_TASK PROMPT_
Find the line with "Instruction: Click the upload" in the records below. Copy it and every line after it, up to and including the line with "Task: Click the Welcome".
------------
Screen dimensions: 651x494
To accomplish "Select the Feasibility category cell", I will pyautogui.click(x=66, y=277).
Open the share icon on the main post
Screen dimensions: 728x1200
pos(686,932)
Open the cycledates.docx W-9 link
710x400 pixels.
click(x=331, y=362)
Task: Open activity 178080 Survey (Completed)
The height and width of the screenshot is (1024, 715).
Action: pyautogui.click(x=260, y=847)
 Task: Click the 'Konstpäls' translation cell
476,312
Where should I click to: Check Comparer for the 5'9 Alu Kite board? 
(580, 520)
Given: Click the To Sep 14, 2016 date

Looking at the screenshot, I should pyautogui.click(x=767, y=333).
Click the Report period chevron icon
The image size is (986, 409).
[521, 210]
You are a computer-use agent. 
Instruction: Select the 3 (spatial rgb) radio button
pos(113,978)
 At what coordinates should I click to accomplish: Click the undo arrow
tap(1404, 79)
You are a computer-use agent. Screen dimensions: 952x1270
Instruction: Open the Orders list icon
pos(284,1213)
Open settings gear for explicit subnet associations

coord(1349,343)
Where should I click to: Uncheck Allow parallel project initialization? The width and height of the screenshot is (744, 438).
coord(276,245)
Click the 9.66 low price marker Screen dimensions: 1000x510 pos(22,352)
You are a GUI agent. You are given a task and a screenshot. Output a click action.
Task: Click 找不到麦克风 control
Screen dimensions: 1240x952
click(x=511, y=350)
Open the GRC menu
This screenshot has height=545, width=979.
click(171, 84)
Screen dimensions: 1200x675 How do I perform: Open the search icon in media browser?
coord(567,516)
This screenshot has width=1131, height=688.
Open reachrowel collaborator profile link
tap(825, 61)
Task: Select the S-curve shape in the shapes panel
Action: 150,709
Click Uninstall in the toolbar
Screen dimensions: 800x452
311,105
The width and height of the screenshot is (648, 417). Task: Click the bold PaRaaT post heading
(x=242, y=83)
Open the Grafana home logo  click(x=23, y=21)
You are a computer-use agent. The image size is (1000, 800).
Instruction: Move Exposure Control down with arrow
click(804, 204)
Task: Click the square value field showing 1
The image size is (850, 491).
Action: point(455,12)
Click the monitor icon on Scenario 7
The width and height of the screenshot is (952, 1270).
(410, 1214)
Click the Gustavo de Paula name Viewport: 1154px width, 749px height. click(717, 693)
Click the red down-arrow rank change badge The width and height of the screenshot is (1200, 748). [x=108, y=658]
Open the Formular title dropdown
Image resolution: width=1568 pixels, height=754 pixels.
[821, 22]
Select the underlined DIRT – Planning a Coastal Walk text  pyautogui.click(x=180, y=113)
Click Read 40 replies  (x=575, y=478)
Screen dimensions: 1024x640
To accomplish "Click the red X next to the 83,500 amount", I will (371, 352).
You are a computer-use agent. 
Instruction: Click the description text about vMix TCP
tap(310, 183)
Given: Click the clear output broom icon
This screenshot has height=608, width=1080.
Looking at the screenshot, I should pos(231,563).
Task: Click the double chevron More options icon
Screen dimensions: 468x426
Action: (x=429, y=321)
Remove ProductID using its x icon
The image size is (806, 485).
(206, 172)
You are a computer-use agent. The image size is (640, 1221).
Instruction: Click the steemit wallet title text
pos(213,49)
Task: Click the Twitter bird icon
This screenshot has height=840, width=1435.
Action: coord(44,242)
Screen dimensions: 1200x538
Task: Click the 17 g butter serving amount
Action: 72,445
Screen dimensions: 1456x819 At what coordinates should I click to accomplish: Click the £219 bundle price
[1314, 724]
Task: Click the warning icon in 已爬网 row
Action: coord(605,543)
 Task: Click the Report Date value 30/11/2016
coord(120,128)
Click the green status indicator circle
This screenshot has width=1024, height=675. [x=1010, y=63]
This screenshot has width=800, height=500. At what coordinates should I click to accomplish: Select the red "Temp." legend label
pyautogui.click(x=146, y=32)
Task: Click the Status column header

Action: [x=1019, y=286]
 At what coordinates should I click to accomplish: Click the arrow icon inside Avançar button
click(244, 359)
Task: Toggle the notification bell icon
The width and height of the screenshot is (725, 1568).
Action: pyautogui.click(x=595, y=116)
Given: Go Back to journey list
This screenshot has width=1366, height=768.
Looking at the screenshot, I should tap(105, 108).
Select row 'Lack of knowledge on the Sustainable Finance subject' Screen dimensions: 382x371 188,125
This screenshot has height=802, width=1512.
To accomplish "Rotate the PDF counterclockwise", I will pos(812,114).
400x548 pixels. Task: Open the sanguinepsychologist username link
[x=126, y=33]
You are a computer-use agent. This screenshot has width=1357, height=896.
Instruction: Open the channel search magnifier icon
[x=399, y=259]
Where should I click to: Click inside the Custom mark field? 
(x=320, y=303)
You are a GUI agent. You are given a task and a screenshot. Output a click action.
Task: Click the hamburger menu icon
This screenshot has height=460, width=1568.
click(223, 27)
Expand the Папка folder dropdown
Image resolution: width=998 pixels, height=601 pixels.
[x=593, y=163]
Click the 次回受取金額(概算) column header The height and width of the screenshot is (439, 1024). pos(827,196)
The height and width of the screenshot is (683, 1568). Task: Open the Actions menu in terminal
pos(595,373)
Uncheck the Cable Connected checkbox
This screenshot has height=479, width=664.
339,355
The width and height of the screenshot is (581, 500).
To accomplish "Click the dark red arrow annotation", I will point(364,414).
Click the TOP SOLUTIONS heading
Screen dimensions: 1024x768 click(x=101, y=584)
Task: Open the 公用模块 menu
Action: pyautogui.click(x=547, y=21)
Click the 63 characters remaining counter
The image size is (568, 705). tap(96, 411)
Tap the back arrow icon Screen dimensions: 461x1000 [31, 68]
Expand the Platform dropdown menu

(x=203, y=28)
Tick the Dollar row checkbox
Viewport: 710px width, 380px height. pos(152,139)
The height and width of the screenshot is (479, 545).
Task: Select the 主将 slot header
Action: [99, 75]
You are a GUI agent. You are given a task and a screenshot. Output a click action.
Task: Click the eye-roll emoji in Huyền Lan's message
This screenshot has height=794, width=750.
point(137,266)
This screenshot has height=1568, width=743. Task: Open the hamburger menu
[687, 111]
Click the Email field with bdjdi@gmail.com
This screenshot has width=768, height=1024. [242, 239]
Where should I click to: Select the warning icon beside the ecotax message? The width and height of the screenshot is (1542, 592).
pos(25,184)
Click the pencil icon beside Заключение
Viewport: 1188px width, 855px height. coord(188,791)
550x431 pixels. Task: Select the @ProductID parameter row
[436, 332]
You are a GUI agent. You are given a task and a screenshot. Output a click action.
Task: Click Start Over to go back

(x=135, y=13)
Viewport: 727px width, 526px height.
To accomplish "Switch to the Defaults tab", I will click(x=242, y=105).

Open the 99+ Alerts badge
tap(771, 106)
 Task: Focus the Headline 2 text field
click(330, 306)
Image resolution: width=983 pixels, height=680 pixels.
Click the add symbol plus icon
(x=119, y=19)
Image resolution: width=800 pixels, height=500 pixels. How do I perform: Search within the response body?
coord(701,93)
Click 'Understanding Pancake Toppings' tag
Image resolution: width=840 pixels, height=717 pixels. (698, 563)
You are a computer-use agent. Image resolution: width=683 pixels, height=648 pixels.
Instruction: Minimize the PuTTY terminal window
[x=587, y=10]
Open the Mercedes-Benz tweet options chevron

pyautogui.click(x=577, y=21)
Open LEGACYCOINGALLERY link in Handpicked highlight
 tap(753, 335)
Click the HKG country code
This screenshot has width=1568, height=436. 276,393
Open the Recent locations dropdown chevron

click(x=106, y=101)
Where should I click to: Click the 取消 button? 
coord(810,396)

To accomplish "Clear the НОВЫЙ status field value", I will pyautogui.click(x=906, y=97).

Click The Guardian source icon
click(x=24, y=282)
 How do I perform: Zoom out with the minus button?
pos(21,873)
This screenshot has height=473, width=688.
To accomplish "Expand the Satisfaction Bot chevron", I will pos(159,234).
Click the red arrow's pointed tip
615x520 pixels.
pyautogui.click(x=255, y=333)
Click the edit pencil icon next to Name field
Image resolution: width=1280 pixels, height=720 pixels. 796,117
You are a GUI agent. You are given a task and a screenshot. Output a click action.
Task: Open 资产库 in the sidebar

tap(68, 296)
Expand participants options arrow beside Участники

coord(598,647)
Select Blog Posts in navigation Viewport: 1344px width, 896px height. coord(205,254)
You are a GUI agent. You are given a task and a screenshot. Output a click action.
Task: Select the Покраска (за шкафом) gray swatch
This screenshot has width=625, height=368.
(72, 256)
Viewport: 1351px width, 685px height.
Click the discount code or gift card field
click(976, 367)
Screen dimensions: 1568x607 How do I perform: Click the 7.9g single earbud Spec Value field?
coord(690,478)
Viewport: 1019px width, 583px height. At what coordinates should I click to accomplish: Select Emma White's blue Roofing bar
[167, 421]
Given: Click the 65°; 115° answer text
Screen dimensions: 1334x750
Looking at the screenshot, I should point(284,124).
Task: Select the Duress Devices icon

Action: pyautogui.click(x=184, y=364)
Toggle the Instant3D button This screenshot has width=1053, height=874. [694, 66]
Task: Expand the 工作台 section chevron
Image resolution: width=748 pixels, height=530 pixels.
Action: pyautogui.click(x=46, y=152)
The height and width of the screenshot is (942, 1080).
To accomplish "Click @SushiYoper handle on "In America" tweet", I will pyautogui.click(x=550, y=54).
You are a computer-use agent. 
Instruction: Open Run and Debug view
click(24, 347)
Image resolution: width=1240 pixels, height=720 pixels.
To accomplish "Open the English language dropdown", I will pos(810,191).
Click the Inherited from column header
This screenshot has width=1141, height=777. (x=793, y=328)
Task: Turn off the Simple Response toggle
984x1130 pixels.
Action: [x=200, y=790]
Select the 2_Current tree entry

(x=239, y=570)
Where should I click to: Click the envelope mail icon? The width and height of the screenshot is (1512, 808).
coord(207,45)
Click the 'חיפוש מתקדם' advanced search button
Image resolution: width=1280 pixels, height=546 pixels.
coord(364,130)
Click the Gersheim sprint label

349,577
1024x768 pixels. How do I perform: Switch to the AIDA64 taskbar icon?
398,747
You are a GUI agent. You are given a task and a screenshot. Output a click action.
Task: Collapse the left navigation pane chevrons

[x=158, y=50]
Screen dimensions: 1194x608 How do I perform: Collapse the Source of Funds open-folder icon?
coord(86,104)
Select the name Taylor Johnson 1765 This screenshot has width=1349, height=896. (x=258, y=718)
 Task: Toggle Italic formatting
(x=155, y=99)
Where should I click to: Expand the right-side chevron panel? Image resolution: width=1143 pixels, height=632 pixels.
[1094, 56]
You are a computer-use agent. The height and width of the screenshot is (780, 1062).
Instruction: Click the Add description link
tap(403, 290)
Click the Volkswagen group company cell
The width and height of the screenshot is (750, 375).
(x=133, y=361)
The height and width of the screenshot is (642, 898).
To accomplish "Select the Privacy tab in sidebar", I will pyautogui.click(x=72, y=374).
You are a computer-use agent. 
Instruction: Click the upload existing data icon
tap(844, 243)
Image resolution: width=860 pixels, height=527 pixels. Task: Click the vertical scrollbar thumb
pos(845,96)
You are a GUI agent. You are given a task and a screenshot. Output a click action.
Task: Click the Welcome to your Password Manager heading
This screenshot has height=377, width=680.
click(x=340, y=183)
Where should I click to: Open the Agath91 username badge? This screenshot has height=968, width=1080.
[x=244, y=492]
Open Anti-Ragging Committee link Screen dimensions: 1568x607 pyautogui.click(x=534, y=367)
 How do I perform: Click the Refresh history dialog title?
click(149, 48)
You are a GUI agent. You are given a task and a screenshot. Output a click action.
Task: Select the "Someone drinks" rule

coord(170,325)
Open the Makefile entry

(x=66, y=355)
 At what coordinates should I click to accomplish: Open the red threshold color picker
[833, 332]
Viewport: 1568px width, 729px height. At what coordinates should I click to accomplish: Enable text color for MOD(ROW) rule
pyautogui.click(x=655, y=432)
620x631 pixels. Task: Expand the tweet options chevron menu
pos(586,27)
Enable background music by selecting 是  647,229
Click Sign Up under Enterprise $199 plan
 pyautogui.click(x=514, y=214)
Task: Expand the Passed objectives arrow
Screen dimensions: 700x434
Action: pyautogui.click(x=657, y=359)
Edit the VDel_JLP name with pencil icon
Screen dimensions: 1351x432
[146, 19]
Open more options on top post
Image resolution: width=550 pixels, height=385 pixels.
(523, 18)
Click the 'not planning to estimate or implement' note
------------
_WORKED SOLUTION_
Instruction: Click the upload existing data icon
tap(844, 243)
Image resolution: width=860 pixels, height=527 pixels. Task: Click the vertical scrollbar thumb
pos(845,96)
You are a GUI agent. You are given a task and a screenshot. Output a click action.
Task: Click the Welcome to your Password Manager heading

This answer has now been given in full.